"Изотов" - вторая премьера Александринки, связанная с новой драмой.
После "Ксении. Истории любви" Вадима Леванова (режиссер Валерий Фокин) на прославленной сцене появилась пьеса Михаила Дурненкова в постановке Андрея Могучего. Вызов, который императорская российская сцена делает всем прочим академическим подмосткам, выглядит как программный.
Умирающее Комарово, легендарный дачный поселок ленинградской артистической богемы, стало центром притяжения для экзистенциального путешествия Могучего и Дурненкова. Они увидели его как зону особой интенсивности - место, где пульсирует прошлое, не сдаваясь на милость веку-волкодаву. Потому и называлась пьеса "Заповедник". Но то ли память об одноименной прозе Сергея Довлатова, то ли иные обстоятельства заставили их изменить название. И все же не имя главного героя Изотова, а именно пространство осталось самым существенным мотивом режиссерских фантазий. Оно воплотилось в феерических декорациях Александра Шишкина и в музыке одного из главных обитателей Комарова, легендарного Олега Каравайчука. Эта музыка, звучащая в его собственном исполнении, а вместе с ней его идеи, духовные эманации образовали то магическое и умное пространство спектакля, в котором хочется поселиться надолго, разгадывая его загадки.

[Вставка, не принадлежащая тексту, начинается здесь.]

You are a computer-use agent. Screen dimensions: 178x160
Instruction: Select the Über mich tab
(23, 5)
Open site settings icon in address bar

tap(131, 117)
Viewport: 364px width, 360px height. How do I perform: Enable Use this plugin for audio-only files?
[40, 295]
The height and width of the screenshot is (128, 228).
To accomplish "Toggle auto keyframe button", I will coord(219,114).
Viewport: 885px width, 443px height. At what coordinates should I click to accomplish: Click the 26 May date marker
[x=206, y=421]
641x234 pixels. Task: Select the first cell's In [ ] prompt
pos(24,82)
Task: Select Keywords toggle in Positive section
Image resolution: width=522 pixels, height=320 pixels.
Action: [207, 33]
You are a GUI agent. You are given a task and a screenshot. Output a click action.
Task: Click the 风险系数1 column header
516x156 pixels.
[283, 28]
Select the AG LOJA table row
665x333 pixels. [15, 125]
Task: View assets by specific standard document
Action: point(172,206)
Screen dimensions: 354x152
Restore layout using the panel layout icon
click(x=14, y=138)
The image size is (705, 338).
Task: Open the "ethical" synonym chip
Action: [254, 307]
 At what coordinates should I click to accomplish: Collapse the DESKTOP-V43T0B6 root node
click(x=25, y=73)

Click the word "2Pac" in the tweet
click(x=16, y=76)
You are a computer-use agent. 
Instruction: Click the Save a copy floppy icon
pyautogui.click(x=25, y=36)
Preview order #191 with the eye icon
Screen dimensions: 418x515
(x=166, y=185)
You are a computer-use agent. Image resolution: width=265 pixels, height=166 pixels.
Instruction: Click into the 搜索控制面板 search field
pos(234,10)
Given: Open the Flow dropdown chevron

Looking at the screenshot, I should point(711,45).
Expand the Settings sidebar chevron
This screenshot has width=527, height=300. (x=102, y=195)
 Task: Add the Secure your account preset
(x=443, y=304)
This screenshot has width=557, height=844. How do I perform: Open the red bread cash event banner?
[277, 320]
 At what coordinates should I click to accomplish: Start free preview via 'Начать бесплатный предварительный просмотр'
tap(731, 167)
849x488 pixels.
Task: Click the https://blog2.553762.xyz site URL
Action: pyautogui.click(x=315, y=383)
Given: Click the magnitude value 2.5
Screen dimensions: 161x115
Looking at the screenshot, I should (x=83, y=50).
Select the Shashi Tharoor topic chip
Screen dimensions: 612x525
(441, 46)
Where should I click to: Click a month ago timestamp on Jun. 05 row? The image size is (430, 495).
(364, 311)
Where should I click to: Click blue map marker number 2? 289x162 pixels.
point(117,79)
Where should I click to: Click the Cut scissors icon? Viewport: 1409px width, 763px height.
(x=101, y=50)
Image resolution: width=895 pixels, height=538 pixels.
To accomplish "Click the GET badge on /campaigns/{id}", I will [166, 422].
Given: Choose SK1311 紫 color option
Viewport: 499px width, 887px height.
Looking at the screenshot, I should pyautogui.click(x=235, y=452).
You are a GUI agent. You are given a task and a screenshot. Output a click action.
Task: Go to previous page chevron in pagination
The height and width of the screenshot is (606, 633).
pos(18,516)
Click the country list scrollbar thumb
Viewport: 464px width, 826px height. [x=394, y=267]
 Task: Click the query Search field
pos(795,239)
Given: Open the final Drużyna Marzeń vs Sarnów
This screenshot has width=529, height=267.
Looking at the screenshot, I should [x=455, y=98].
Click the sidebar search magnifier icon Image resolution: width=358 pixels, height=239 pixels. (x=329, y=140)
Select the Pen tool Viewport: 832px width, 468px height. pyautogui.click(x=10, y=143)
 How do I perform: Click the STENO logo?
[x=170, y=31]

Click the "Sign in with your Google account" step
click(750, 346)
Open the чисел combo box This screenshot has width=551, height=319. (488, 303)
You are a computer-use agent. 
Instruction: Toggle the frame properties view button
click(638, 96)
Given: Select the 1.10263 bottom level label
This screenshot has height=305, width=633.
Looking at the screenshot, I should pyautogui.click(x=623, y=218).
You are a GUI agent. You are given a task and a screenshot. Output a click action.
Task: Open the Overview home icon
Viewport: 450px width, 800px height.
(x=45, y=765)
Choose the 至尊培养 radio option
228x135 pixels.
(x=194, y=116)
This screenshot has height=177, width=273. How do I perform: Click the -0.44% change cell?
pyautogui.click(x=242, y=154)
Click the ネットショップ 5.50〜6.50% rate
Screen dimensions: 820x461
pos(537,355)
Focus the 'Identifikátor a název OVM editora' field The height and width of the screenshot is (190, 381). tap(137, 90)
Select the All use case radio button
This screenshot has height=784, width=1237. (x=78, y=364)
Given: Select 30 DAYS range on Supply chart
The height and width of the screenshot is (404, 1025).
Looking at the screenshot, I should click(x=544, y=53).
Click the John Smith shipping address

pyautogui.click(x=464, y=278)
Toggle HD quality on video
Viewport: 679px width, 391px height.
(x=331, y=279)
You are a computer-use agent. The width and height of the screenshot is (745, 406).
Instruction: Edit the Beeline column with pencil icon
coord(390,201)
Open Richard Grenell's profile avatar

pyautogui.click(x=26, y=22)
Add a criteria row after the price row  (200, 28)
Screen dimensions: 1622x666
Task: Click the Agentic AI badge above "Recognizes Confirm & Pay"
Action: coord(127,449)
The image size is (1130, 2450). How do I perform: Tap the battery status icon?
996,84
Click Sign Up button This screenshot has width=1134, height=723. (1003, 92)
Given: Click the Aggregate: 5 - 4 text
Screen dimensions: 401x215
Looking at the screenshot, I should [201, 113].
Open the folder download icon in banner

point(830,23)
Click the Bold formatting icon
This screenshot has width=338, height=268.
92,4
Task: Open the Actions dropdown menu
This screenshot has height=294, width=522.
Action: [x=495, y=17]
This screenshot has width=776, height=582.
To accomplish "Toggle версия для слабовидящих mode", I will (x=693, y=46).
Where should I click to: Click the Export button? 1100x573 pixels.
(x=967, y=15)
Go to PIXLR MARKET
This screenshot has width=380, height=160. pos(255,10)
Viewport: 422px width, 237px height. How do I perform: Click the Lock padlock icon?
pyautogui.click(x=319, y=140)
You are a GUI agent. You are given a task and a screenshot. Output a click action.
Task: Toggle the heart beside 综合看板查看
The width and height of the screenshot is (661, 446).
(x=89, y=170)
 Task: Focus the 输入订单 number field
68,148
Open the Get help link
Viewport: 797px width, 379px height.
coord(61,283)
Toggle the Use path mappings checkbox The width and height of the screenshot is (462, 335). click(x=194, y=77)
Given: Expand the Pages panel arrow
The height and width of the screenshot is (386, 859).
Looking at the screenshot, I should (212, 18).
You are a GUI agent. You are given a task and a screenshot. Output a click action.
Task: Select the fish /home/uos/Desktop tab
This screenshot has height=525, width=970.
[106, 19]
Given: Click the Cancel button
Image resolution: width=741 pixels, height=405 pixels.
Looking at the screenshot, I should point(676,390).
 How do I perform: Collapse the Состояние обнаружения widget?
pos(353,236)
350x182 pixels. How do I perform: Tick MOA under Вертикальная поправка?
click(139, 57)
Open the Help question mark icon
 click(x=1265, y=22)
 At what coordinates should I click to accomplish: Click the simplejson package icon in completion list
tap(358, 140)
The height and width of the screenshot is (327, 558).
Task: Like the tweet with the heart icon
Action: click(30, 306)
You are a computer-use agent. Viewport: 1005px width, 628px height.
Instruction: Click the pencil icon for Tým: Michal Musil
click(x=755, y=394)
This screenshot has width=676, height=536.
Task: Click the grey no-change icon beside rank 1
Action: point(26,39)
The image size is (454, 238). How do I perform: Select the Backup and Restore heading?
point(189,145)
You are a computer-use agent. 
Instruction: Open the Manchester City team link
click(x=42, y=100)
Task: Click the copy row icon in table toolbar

"Музыка - живая вещь. Все равно что море уйдет и где-то нач нет само себя стараться повторять. Но тогда в эту пустую лунку войдет настоящий океан вроде меня. Я - совершенный океан", - говорит Каравайчук, ставший внутренним персонажем и гуру всей истории. Спектакль Могучего пытается услышать этот совершенный океан. Огромный белый склон, испещренный формулами, в конце превращается в деку рояля. А до того с ней случается множество иных превращений: как с артистки костюм, с нее слой за слоем снимают одежды - белую, черную, еще какую-то, и, наконец, обнаженную, оставляют с умирающим Изотовым, который лежит на ней как выломанная черная клавиша.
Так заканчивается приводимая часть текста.